Established in 2010, CCE is Europe’s largest camelina crop innovator and seed producer. In 2013, it was the first global company to receive a sustainability certification from the Roundtable on Sustainable Biomaterials (RSB), a global sustainability standard and certification system for biofuels and biomaterials production. The company has extensive expertise in camelina production along the complete value chain, having supplied sustainable and certified camelina oil for aviation biofuel production, as well as camelina meal, a high-quality plant-based protein source for the livestock feed industry. The company maintains an ongoing plant breeding program with more than 600 camelina germplasm lines and owns nine proprietary camelina varieties, which enables the sustainable introduction of camelina in different crop rotations without displacing any primary crops.
“We are excited by the significant synergies that exist between CCE, GCE and SusOils,” said Yuri Herreras Yambanis, director, CCE. “Combining the knowledge and expertise of our organizations provides us the opportunity to further advance camelina research and production in ways that deliver profitable and sustainable advantages for both regenerative agriculture and the renewable fuels industry.”
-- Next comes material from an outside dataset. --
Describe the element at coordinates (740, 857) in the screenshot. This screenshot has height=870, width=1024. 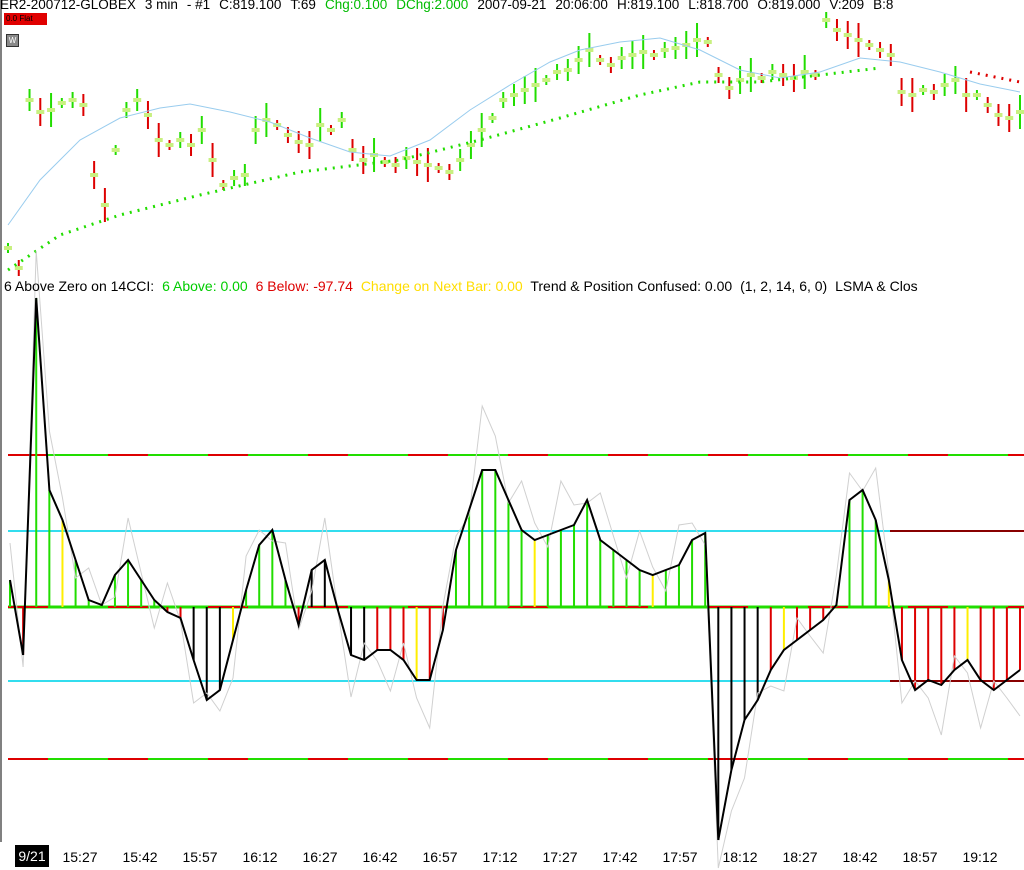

Camelina is an essential part of the feedstock plan for GCE’s integrated farm-to-fuels strategy. In early 2022, GCE will open a newly renovated renewable diesel biorefinery in Bakersfield, California, US, and supply ExxonMobil up to 220 million gallons annually of renewable diesel under a pair of long-term purchase agreements.
Camelina traditionally has been cultivated as an oilseed crop to produce vegetable oil and animal feed. Ample archeological evidence shows it has been grown in Europe for at least 3,000 years.
Studies have shown camelina-based jet fuel reduces net carbon emissions by about 80%. The United States Navy chose it as the feedstock for their first test of aviation biofuel, and successfully operated a static F414 engine in October 2009 at Naval Air Station Patuxent River, Maryland.